What you will do:
Copy out the entries below word for word, from the very first line through the line that contains "drawing is located at coordinates (875, 21).", both included.

The records:

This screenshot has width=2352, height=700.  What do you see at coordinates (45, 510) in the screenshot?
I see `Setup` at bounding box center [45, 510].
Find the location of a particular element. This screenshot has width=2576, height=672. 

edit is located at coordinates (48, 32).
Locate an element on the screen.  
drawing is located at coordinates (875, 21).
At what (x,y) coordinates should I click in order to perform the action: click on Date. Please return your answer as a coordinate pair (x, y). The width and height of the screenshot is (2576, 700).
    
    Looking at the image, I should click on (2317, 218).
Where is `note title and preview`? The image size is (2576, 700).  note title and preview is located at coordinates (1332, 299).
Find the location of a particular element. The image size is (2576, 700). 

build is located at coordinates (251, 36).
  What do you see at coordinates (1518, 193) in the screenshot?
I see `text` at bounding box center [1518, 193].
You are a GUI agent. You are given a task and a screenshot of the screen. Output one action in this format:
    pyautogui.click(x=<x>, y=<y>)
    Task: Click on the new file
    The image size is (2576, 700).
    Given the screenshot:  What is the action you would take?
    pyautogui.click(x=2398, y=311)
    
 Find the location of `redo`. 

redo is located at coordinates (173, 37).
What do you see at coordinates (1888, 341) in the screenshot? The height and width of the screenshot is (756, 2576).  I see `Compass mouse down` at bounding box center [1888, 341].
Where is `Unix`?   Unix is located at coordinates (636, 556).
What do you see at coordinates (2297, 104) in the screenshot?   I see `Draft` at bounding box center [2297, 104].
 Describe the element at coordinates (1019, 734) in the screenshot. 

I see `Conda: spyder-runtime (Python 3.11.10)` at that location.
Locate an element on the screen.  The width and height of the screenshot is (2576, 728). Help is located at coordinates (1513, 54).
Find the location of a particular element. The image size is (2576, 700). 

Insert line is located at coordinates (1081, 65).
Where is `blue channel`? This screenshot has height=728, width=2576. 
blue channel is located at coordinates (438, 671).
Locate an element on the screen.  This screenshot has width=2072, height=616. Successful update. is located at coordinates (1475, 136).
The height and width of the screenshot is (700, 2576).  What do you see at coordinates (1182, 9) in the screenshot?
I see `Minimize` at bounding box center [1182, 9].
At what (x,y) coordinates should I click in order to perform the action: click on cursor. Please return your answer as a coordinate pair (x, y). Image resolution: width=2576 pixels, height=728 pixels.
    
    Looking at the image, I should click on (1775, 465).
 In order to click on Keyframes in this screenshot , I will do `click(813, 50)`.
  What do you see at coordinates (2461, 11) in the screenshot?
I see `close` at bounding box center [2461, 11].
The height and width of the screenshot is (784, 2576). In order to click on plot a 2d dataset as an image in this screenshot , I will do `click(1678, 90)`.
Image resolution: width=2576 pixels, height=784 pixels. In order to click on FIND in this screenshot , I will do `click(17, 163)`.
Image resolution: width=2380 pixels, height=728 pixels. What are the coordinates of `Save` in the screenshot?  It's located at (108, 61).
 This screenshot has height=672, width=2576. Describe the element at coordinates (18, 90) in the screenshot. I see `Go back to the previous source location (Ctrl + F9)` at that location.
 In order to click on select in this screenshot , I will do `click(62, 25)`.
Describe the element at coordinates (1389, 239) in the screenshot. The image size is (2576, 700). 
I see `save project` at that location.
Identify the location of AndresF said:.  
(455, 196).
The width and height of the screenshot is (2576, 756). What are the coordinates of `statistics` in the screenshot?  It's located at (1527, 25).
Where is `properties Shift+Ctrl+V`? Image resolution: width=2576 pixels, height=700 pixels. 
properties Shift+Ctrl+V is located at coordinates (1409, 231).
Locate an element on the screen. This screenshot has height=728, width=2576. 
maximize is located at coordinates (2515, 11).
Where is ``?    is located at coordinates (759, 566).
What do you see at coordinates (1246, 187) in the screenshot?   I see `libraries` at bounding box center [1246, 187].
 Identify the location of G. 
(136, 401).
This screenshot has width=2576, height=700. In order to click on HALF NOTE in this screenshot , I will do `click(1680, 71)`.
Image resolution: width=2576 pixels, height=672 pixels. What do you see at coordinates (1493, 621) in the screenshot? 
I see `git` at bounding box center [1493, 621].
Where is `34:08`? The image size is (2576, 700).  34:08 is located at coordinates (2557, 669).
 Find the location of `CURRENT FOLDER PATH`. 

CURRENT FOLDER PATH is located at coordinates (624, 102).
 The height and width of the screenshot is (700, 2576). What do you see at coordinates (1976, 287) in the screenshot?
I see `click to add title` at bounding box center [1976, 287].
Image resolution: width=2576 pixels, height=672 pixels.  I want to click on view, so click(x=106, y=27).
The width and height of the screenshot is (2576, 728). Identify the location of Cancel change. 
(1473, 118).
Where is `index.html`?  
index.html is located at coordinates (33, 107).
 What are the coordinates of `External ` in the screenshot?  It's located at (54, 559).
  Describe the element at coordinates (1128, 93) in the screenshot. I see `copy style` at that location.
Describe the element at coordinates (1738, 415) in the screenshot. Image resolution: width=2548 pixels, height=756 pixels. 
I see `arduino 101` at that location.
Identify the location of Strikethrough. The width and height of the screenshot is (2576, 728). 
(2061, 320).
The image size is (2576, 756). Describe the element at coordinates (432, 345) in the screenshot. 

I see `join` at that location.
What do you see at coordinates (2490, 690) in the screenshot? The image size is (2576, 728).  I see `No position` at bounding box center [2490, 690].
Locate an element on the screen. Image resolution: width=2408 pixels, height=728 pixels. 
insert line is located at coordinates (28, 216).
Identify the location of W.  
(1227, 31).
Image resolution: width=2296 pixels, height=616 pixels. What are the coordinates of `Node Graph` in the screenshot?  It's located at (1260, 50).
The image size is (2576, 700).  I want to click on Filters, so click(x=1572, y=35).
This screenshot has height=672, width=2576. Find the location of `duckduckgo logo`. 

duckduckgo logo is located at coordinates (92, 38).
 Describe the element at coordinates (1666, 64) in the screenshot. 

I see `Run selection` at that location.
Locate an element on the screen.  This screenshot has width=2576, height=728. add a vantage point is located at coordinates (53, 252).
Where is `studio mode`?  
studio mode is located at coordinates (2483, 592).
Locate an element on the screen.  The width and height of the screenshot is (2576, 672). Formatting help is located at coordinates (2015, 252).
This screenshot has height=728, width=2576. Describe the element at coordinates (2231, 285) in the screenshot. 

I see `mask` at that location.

Exercise response:
This screenshot has width=2352, height=700.  What do you see at coordinates (45, 510) in the screenshot?
I see `Setup` at bounding box center [45, 510].
Find the location of a particular element. This screenshot has width=2576, height=672. 

edit is located at coordinates (48, 32).
Locate an element on the screen.  
drawing is located at coordinates (875, 21).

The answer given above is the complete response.